Progressive-Democratic Party and Religious Freedom

Consider the Dominican Sisters of Hawthorne, who operate a 42-bed nursing facility in New York that gives free palliative care to poor people with cancer. The State of New York is trying to force this Catholic institution to deliberately violate their religious beliefs. The New York State Department of Health requires the Sisters to begin

  • assigning patients to rooms by self-identified sex
  • [stop] segregating restrooms by biological sex
  • use…patients’ preferred pronouns even when the patient is not present
  • allow patients to cross-dress

The Department is threatening the Sisters with fines, injunctions, potential loss of licensing, and imprisonment if they do not repudiate their religious beliefs and commit these egregious to them acts.

The Sisters have applied for a religious exemption, and the State has ignored their application.

The Sisters are just the tip of a monstrous iceberg. This is Party’s attitude toward the 1st Amendment’s Establishment and Free Exercise clauses. Party already badly wants to disarm us and deny us our right to speak as we see fit. Now we’re to have no conscience, as well.

Misreading

In his letter in The Wall Street Journal‘s Letters section, the Reverand Carmen Mele decried the deaths of more than 100 children at an Iranian school that occurred as a result of our country’s armed forces‘ bombing as a violation of just war principles.

This is a misreading of the situation. What the highly intelligent and learned man of the cloth chose to omit is that the school was adjacent to the military target, an adjacency that the Iranian regime deliberately chose in an effort to use those children as shields for its military, a common practice by terrorists.

The deaths of those children are deeply regrettable, but the responsibility for those deaths lies on the backs of those terrorists who so badly abused those children. This is well understood by any serious student of just war concepts.
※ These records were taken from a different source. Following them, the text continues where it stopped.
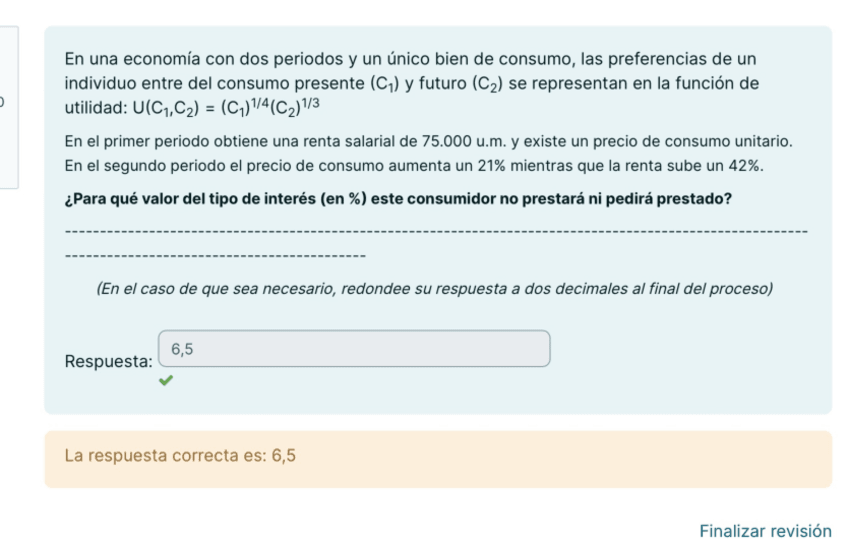848x539 pixels.
Task: Click the green correct-answer checkmark icon
Action: (x=165, y=380)
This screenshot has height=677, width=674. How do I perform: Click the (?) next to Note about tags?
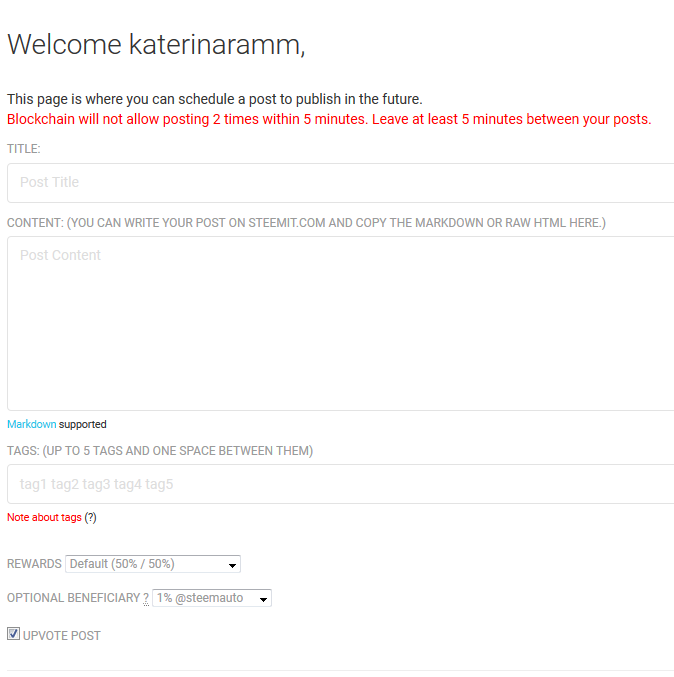click(90, 517)

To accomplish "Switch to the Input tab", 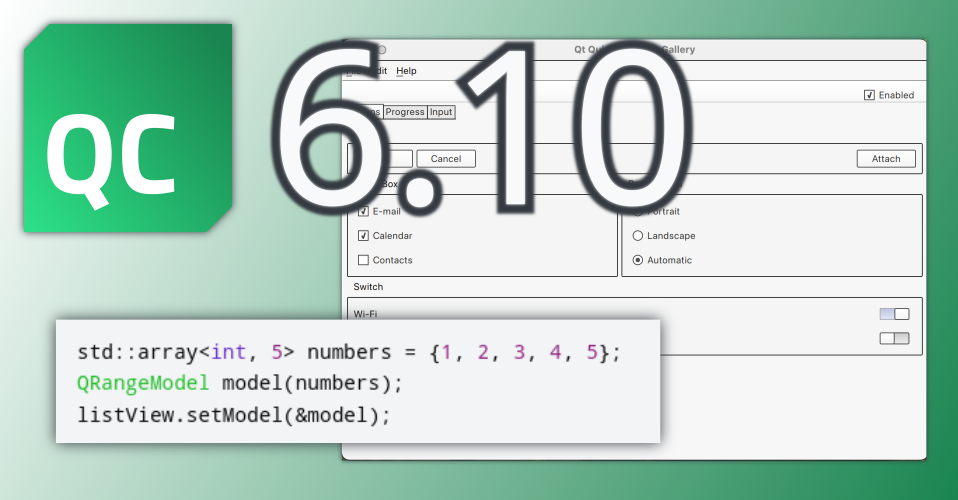I will 441,112.
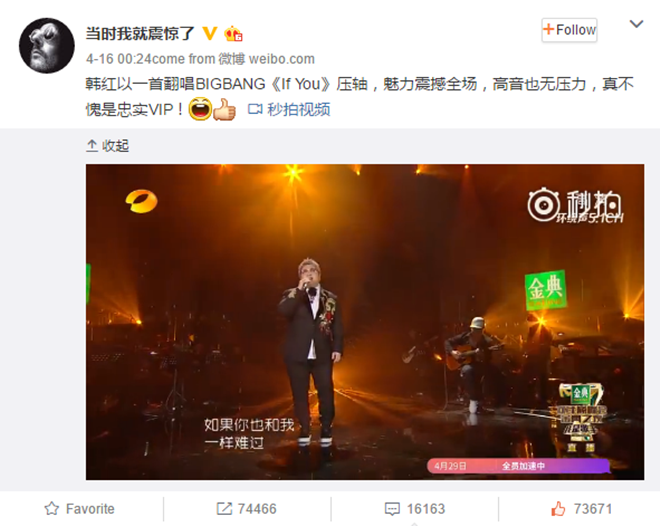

Regulating Reputational Risk

Progressive-Democrat ex-Presidents Barack Obama and Joe Biden used their banking regulators to “encourage” banks to do no businesses that might inflict “reputational risk” on the bank’s soundness and to end existing business relationships with such enities. Those reputation-damaging businesses—according to those administration men—centered on such Nasties as payday lenders, gun retailers, and crypto.

By focusing on reputation risk, supervisors attempt to understand and anticipate public opinion regarding issues and events and then to attempt to directly connect this public opinion regarding issues and events to an institution’s condition in ways that have proven nearly impossible to assess or quantify with accuracy[.]

Those are the words of the Federal Deposit Insurance Corporation and Comptroller of the Currency bosses as they work on a rule that would bar regulators from “reputational risk” evaluations. If regulators can’t quantify what it is they want to regulate, they have no business trying to regulate it—that’s on top of regulators need to be limiting on their regulatory activities in the first place.

Reputational risk assessments in particular are entirely subjective, and that just excuses and enables administrations of whatever stripe to regulate out of business any enterprise of which the regulators or their political bosses disapprove.

The market is fully capable of assessing reputational risk, and it should be left free to do so without government “assistance.”

That’s One Spin

The DC Circuit Court has denied Anthropic’s appeal of a DoD decision to cut the company out of Defense contracts as a security risk to Defense supply chains. Meanwhile a Northern District of California Federal court judge has upheld Anthropic’s appeal on free speech grounds. This, of course, creates a split of sorts that, ultimately, the Supreme Court will need to resolve, unless the 9th Circuit overrules the District judge wih a ruling that substantially aligns with the DC Circuit.

What’s interesting, though, is Computer & Communications Industry Association CEO Matt Schruers’ characterization of the split.

The DC Circuit’s denial will prolong ambiguities regarding whether political considerations can drive federal procurement[.]

This is Schruers’ conclusory characterization centered on his preferred outcome. It couldn’t possibly be the California district judge’s ruling that is prolonging ambiguities.